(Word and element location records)

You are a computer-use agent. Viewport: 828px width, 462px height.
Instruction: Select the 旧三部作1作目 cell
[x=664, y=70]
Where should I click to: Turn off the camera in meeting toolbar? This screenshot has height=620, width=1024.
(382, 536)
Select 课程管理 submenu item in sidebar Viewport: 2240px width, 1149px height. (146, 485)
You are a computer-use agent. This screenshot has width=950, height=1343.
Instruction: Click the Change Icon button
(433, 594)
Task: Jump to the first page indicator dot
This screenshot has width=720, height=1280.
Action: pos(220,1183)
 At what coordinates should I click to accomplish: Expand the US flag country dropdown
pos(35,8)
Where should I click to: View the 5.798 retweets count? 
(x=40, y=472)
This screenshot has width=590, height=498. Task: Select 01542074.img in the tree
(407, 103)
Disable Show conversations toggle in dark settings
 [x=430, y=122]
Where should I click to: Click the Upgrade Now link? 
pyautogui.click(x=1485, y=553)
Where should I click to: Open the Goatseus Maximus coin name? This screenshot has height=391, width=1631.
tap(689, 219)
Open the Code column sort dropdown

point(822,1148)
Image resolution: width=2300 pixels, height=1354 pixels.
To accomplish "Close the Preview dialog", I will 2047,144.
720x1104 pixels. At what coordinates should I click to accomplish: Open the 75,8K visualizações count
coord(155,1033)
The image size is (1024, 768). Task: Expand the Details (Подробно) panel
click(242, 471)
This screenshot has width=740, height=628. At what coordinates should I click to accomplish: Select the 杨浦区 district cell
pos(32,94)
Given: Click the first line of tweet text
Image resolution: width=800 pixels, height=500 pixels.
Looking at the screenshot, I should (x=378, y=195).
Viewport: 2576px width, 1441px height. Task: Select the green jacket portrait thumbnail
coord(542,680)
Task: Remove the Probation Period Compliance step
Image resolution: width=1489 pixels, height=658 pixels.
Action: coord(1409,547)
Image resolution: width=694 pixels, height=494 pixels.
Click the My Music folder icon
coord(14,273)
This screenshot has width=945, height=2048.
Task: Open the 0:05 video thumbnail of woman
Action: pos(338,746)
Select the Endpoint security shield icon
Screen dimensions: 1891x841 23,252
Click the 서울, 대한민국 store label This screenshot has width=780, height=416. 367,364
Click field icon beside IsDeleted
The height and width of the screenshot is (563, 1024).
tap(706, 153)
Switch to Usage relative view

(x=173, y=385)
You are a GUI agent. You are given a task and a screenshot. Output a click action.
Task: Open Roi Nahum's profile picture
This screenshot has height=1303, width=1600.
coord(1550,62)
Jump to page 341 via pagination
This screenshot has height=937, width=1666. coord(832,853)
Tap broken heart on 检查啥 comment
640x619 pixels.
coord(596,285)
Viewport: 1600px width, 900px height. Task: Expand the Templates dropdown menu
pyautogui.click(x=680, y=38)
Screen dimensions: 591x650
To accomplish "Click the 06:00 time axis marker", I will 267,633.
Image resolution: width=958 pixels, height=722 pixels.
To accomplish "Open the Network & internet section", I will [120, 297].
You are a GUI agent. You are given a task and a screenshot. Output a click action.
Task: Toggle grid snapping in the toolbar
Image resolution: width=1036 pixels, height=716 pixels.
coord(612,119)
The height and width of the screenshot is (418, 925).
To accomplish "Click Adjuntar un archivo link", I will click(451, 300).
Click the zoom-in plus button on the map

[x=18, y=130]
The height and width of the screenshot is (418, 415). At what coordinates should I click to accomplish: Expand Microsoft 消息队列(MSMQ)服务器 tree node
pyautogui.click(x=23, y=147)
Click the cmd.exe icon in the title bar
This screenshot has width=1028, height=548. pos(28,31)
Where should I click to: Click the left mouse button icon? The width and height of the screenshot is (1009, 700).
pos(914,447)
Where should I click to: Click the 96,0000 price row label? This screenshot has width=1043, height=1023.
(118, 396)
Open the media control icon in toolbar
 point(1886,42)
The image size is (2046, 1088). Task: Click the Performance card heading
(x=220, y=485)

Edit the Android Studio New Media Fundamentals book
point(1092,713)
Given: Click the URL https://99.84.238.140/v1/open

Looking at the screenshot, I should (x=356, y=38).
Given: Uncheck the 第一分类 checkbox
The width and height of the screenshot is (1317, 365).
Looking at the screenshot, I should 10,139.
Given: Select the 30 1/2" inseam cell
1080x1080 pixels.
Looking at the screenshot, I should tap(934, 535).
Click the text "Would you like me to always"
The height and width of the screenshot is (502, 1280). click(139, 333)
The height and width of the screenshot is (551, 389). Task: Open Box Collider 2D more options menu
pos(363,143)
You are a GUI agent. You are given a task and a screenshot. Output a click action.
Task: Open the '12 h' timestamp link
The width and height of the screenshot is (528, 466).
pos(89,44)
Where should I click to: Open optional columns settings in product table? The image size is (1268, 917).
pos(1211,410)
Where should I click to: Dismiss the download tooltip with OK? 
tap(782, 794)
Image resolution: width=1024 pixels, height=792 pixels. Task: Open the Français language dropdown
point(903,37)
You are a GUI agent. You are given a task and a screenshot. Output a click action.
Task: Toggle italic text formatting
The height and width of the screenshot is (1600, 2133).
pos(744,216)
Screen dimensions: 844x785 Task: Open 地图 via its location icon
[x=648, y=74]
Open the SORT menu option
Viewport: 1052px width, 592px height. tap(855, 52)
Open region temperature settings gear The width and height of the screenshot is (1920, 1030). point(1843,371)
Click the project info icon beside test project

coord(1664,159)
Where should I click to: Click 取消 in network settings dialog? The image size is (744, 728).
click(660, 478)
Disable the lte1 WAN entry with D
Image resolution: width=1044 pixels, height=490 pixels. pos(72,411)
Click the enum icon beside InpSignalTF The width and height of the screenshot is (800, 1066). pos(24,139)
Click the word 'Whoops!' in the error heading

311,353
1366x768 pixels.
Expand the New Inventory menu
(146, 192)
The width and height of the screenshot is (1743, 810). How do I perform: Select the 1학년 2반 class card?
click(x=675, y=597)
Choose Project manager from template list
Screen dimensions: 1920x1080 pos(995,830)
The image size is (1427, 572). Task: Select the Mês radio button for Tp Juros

- Directions: Please lay out every line of the listing above as a numbered list, omitting the blank lines.

- Result:
1. You are a computer-use agent. Viewport: 828px width, 462px height.
2. Instruction: Select the 旧三部作1作目 cell
3. [x=664, y=70]
4. Where should I click to: Turn off the camera in meeting toolbar? This screenshot has height=620, width=1024.
5. (382, 536)
6. Select 课程管理 submenu item in sidebar Viewport: 2240px width, 1149px height. (146, 485)
7. You are a computer-use agent. This screenshot has width=950, height=1343.
8. Instruction: Click the Change Icon button
9. (433, 594)
10. Task: Jump to the first page indicator dot
11. This screenshot has width=720, height=1280.
12. Action: pos(220,1183)
13.  At what coordinates should I click to accomplish: Expand the US flag country dropdown
14. pos(35,8)
15. Where should I click to: View the 5.798 retweets count? 
16. (x=40, y=472)
17. This screenshot has width=590, height=498. Task: Select 01542074.img in the tree
18. (407, 103)
19. Disable Show conversations toggle in dark settings
20.  [x=430, y=122]
21. Where should I click to: Click the Upgrade Now link? 
22. pyautogui.click(x=1485, y=553)
23. Where should I click to: Open the Goatseus Maximus coin name? This screenshot has height=391, width=1631.
24. tap(689, 219)
25. Open the Code column sort dropdown
26. point(822,1148)
27. Image resolution: width=2300 pixels, height=1354 pixels.
28. To accomplish "Close the Preview dialog", I will 2047,144.
29. 720x1104 pixels. At what coordinates should I click to accomplish: Open the 75,8K visualizações count
30. coord(155,1033)
31. The image size is (1024, 768). Task: Expand the Details (Подробно) panel
32. click(242, 471)
33. This screenshot has width=740, height=628. At what coordinates should I click to accomplish: Select the 杨浦区 district cell
34. pos(32,94)
35. Given: Click the first line of tweet text
36. Image resolution: width=800 pixels, height=500 pixels.
37. Looking at the screenshot, I should (x=378, y=195).
38. Viewport: 2576px width, 1441px height. Task: Select the green jacket portrait thumbnail
39. coord(542,680)
40. Task: Remove the Probation Period Compliance step
41. Image resolution: width=1489 pixels, height=658 pixels.
42. Action: coord(1409,547)
43. Image resolution: width=694 pixels, height=494 pixels.
44. Click the My Music folder icon
45. coord(14,273)
46. This screenshot has width=945, height=2048.
47. Task: Open the 0:05 video thumbnail of woman
48. Action: pos(338,746)
49. Select the Endpoint security shield icon
50. Screen dimensions: 1891x841 23,252
51. Click the 서울, 대한민국 store label This screenshot has width=780, height=416. 367,364
52. Click field icon beside IsDeleted
53. The height and width of the screenshot is (563, 1024).
54. tap(706, 153)
55. Switch to Usage relative view
56. (x=173, y=385)
57. You are a GUI agent. You are given a task and a screenshot. Output a click action.
58. Task: Open Roi Nahum's profile picture
59. This screenshot has height=1303, width=1600.
60. coord(1550,62)
61. Jump to page 341 via pagination
62. This screenshot has height=937, width=1666. coord(832,853)
63. Tap broken heart on 检查啥 comment
64. 640x619 pixels.
65. coord(596,285)
66. Viewport: 1600px width, 900px height. Task: Expand the Templates dropdown menu
67. pyautogui.click(x=680, y=38)
68. Screen dimensions: 591x650
69. To accomplish "Click the 06:00 time axis marker", I will 267,633.
70. Image resolution: width=958 pixels, height=722 pixels.
71. To accomplish "Open the Network & internet section", I will [120, 297].
72. You are a GUI agent. You are given a task and a screenshot. Output a click action.
73. Task: Toggle grid snapping in the toolbar
74. Image resolution: width=1036 pixels, height=716 pixels.
75. coord(612,119)
76. The height and width of the screenshot is (418, 925).
77. To accomplish "Click Adjuntar un archivo link", I will click(451, 300).
78. Click the zoom-in plus button on the map
79. [x=18, y=130]
80. The height and width of the screenshot is (418, 415). At what coordinates should I click to accomplish: Expand Microsoft 消息队列(MSMQ)服务器 tree node
81. pyautogui.click(x=23, y=147)
82. Click the cmd.exe icon in the title bar
83. This screenshot has width=1028, height=548. pos(28,31)
84. Where should I click to: Click the left mouse button icon? The width and height of the screenshot is (1009, 700).
85. pos(914,447)
86. Where should I click to: Click the 96,0000 price row label? This screenshot has width=1043, height=1023.
87. (118, 396)
88. Open the media control icon in toolbar
89.  point(1886,42)
90. The image size is (2046, 1088). Task: Click the Performance card heading
91. (x=220, y=485)
92. Edit the Android Studio New Media Fundamentals book
93. point(1092,713)
94. Given: Click the URL https://99.84.238.140/v1/open
95. Looking at the screenshot, I should (x=356, y=38).
96. Given: Uncheck the 第一分类 checkbox
97. The width and height of the screenshot is (1317, 365).
98. Looking at the screenshot, I should 10,139.
99. Given: Select the 30 1/2" inseam cell
100. 1080x1080 pixels.
101. Looking at the screenshot, I should tap(934, 535).
102. Click the text "Would you like me to always"
103. The height and width of the screenshot is (502, 1280). click(139, 333)
104. The height and width of the screenshot is (551, 389). Task: Open Box Collider 2D more options menu
105. pos(363,143)
106. You are a GUI agent. You are given a task and a screenshot. Output a click action.
107. Task: Open the '12 h' timestamp link
108. The width and height of the screenshot is (528, 466).
109. pos(89,44)
110. Where should I click to: Open optional columns settings in product table? The image size is (1268, 917).
111. pos(1211,410)
112. Where should I click to: Dismiss the download tooltip with OK? 
113. tap(782, 794)
114. Image resolution: width=1024 pixels, height=792 pixels. Task: Open the Français language dropdown
115. point(903,37)
116. You are a GUI agent. You are given a task and a screenshot. Output a click action.
117. Task: Toggle italic text formatting
118. The height and width of the screenshot is (1600, 2133).
119. pos(744,216)
120. Screen dimensions: 844x785 Task: Open 地图 via its location icon
121. [x=648, y=74]
122. Open the SORT menu option
123. Viewport: 1052px width, 592px height. tap(855, 52)
124. Open region temperature settings gear The width and height of the screenshot is (1920, 1030). point(1843,371)
125. Click the project info icon beside test project
126. coord(1664,159)
127. Where should I click to: Click 取消 in network settings dialog? The image size is (744, 728).
128. click(660, 478)
129. Disable the lte1 WAN entry with D
130. Image resolution: width=1044 pixels, height=490 pixels. pos(72,411)
131. Click the enum icon beside InpSignalTF The width and height of the screenshot is (800, 1066). pos(24,139)
132. Click the word 'Whoops!' in the error heading
133. 311,353
134. 1366x768 pixels.
135. Expand the New Inventory menu
136. (146, 192)
137. The width and height of the screenshot is (1743, 810). How do I perform: Select the 1학년 2반 class card?
138. click(x=675, y=597)
139. Choose Project manager from template list
140. Screen dimensions: 1920x1080 pos(995,830)
141. The image size is (1427, 572). Task: Select the Mês radio button for Tp Juros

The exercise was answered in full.